- What this task involves -
Leave out every line that comes before the one containing "Visit the Store link", and reproduce the rest of the listing below exactly, through its last line.

........

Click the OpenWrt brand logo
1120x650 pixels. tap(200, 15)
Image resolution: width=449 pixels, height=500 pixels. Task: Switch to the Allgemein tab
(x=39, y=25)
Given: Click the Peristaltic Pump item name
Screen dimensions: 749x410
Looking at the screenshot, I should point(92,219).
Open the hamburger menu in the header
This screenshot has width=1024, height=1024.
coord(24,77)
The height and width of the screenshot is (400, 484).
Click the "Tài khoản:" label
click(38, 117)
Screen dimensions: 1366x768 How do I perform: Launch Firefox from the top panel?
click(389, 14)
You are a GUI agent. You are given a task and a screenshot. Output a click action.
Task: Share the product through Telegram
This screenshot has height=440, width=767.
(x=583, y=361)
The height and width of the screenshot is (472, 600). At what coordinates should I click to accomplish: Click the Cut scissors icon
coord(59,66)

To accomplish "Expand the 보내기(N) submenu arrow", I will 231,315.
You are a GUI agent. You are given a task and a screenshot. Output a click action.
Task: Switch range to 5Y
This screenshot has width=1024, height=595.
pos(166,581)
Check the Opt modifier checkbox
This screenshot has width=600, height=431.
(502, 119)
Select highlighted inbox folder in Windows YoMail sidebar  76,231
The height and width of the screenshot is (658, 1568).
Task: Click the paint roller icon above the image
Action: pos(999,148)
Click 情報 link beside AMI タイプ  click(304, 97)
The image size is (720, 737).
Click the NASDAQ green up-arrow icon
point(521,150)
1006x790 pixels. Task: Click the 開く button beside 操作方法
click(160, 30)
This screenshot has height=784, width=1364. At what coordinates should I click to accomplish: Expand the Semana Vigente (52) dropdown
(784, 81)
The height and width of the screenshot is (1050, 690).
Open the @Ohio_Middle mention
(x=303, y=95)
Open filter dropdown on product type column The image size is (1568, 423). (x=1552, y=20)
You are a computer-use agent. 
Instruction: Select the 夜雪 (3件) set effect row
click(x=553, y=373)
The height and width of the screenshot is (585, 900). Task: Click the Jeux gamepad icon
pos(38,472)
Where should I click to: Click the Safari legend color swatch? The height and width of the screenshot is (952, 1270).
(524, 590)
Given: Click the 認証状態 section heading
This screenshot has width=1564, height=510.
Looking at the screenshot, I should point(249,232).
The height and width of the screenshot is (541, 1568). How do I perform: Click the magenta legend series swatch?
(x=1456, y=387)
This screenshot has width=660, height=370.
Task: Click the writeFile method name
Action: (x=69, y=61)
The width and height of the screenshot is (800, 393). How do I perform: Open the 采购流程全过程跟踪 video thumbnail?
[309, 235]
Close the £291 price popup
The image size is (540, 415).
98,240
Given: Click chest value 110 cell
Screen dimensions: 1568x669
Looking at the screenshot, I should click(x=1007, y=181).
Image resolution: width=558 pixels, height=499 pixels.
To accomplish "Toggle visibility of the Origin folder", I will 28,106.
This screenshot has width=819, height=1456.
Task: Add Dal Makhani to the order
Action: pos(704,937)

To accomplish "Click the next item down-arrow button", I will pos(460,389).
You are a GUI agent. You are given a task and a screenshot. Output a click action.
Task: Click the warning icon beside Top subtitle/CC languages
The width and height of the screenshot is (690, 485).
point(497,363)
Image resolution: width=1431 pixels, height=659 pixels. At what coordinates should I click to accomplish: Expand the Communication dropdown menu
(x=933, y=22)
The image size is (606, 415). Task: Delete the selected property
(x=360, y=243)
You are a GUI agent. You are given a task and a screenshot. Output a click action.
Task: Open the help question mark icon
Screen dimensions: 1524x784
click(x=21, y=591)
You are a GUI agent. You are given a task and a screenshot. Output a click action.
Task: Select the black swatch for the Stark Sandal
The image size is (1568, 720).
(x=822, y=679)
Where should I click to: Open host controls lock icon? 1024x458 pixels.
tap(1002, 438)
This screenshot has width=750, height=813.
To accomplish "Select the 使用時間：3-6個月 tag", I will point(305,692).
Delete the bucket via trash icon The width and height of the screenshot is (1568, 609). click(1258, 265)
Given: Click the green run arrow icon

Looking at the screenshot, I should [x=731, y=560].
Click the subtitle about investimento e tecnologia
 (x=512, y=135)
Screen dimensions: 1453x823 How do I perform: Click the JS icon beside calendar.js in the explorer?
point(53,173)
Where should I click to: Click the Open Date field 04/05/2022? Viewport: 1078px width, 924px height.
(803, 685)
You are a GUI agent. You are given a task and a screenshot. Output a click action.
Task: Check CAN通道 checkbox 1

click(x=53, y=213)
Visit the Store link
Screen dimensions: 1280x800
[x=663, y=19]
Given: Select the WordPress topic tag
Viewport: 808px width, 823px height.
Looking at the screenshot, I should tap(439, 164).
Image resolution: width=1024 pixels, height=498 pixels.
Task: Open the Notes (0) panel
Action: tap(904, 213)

........

- Problem solution -
Visit the Store link
Screen dimensions: 1280x800
[x=663, y=19]
Given: Select the WordPress topic tag
Viewport: 808px width, 823px height.
Looking at the screenshot, I should tap(439, 164).
Image resolution: width=1024 pixels, height=498 pixels.
Task: Open the Notes (0) panel
Action: tap(904, 213)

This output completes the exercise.